Burnout affects the most hardworking employees.
When in the throes of full-fledged burnout, you are no longer able to function effectively on a personal or professional level. However, burnout doesn’t happen suddenly.
You don’t wake up one morning and all of a sudden “have burnout.”
Its nature is much more insidious, creeping up on us over time like a slow leak, which makes it much harder to recognize.
In 2018, 4 out of 5 employees were affected by stress. Of those, 74% felt so stressed that they were overwhelmed or unable to cope.
When we look around the workplace we see the results of stress in reduced productivity, more frequent excuses for absenteeism, and increased health costs.
While prevention is better than cure, what can employers do to stem the tide of stress and burnout? What type of workplace wellness programs do they need to implement? Stress-management and Mindfulness programs spring immediately to mind, with meditation an essential element to both of those wellness initiatives.
What makes meditation so indispensable?
Meditation is clinically proven to maintain a positive mental state and decades of research support the many health and well-being benefits.
I’ve been practicing meditation for over two decades and teaching it since 2005 and I’ve seen first-hand the positive changes that occur in the overall well-being of people.
That’s why meditation is in my wellness toolbox.
Meditation brings the brain waves into alpha rhythm where you experience a feeling of well-being and calmness. The brain likes this feeling so that each time you meditate you create a positive response within the mind. Gradually you look forward to, and make time for, your meditation sessions. In turn, you become happier for longer and longer until you retain a feeling of contentment within you.
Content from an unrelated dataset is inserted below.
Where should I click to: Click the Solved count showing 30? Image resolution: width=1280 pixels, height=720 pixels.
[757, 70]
Is it any surprise then that your relationships improve?
Health And Wellness
Neuropeptides are chemicals that are produced by the brain in varying amounts depending on how you are feeling. When you are angry or sad, you inhibit your ability to fight infection or remain optimistic or in control of your life, resulting in poorer choices ranging from finances to relationships. You are more likely to become sick for longer periods of time as stress increases to the point that your illness becomes chronic
However, when you are happy you increase specific cells in the body that fight infection demonstrating in a very simple way that the immune system responds to the way that you think
Your thoughts impact your immune system whether you are conscious of this or not.
Simply put, over time, what you think becomes how you feel.
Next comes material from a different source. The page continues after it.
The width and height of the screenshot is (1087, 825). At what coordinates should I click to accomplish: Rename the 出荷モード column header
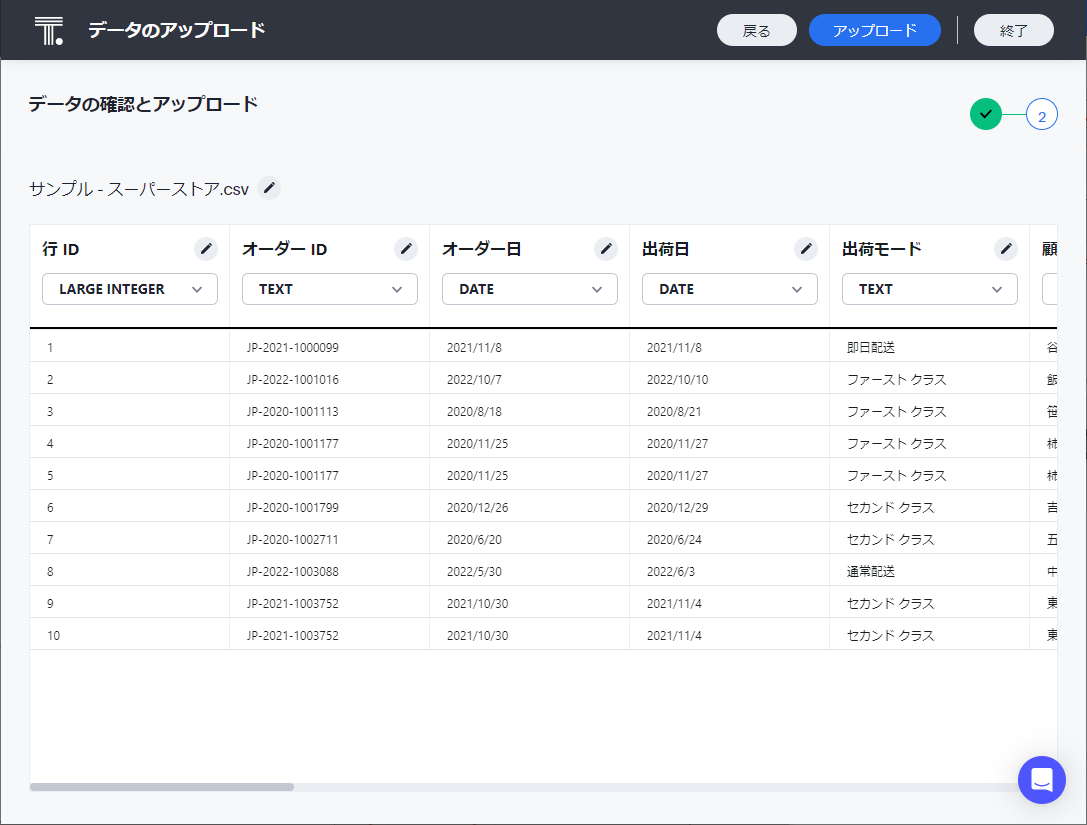(1006, 249)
It’s therefore important for companies and employees to work together and promote supportive wellness policies and procedures, develop a company mission and vision for the future that cultivates a culture of well-being, and foster a workplace where everyone can be their best WITHOUT worrying or stressing out.
Your Wellness Routine
The following meditation focuses on the breath and takes only a couple of minutes to practice and can be done almost anywhere. It’s one that I’ve used personally and when teaching people to learn meditation and include as part of their wellness routine.
Meditation has numerous applications and there are a variety of methods that you as a practitioner can use depending on your needs.
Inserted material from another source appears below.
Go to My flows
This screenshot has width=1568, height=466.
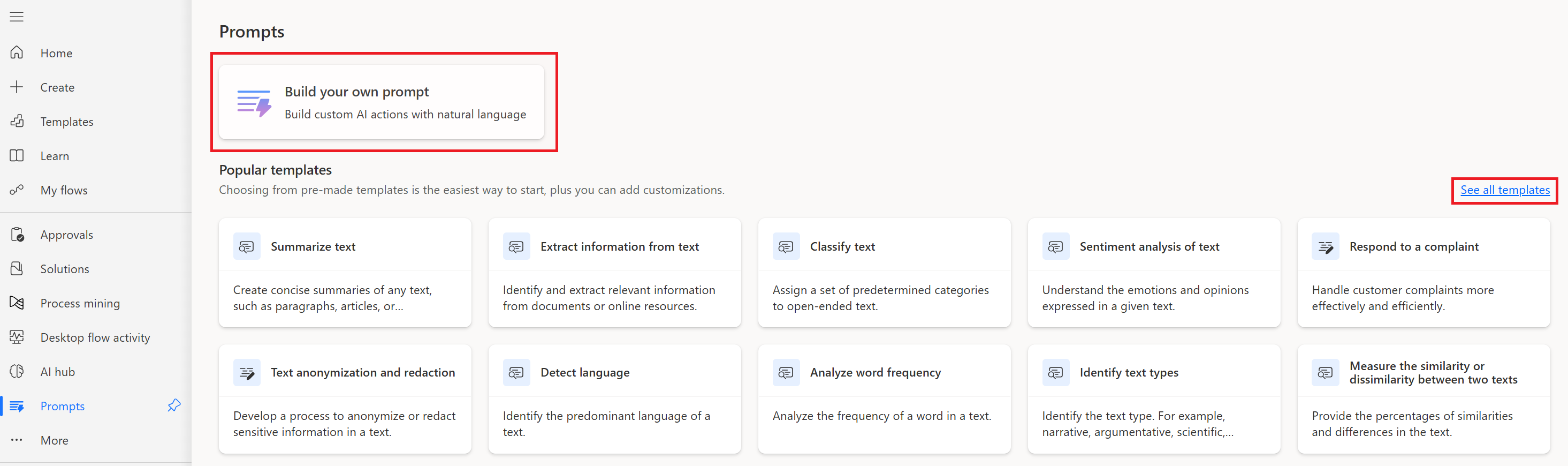[64, 190]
A breathing meditation helps the lake of the mind remain calm and still.
A breathing meditation serves as a single-pointed focus and both calms the mind and develops internal peace.
You can choose whether to concentrate solely on the breath prior to entering your meditation practice, or to stay with the breath and actually meditate upon it during your entire practice.
Whatever method you choose, I hope that you find it a useful addition to your own wellness toolbox.
Sit in a comfortable position with the spine erect. Your chosen place for meditation should be free from distractions including being too hot, cold, drafty etc as it’s not only noise that can be annoying or distracting!
With the eyes gently closed, draw the attention inwards to the breath. Keep the eyes still in this inner eye gaze.
Follow the breath from the tip of the nose into the base of the lungs.
Follow the breath all the way out in a steady stream.
Keep the lips closed and the facial muscles relaxed.
Allow the breath to flow effortlessly into and out of the body without your input or control.
Continue following the breath as it enters and leaves the body until you feel the body and mind relax and the breath becomes slow and steady.
Note the sensation of the breath as it passes through both nostrils, over the back of the throat and into the base of the lungs.
Never force the breath.
Deepen and lengthen the breath.
Feel the breath flow into the body, permeating every cell.
Maintain awareness on the sensation of the breath.
Concentrate on how the breath feels.
If any thoughts enter the mind’s awareness, simply allow them to pass on by.
Don’t follow a train of thought.
Remain focused on the breath and all the impressions that it leaves.
If you discover that you have inadvertently allowed the mind to wander off, don’t judge yourself. Accept that this has happened and simply return to the gentle rhythmic flow of the breath.
Eventually, the deeper you concentrate on the breath, the fewer distractions that will appear, as there is no room for other thoughts to enter.
With practice and dedication the mind will stay with the breath. It will be comfortable in this new attentiveness.
All distracting thoughts subside and the mind experiences deep relaxation and profound peace.
A feeling of expansiveness of body and mind will permeate your entire being.
(It is not uncommon to actually lose all awareness of even possessing a physical body as the mind joins with the source of the peace.)
Once your thoughts have melted away and awareness is only on the sensations of the breath, remain in this peaceful state until you feel that your meditation is complete.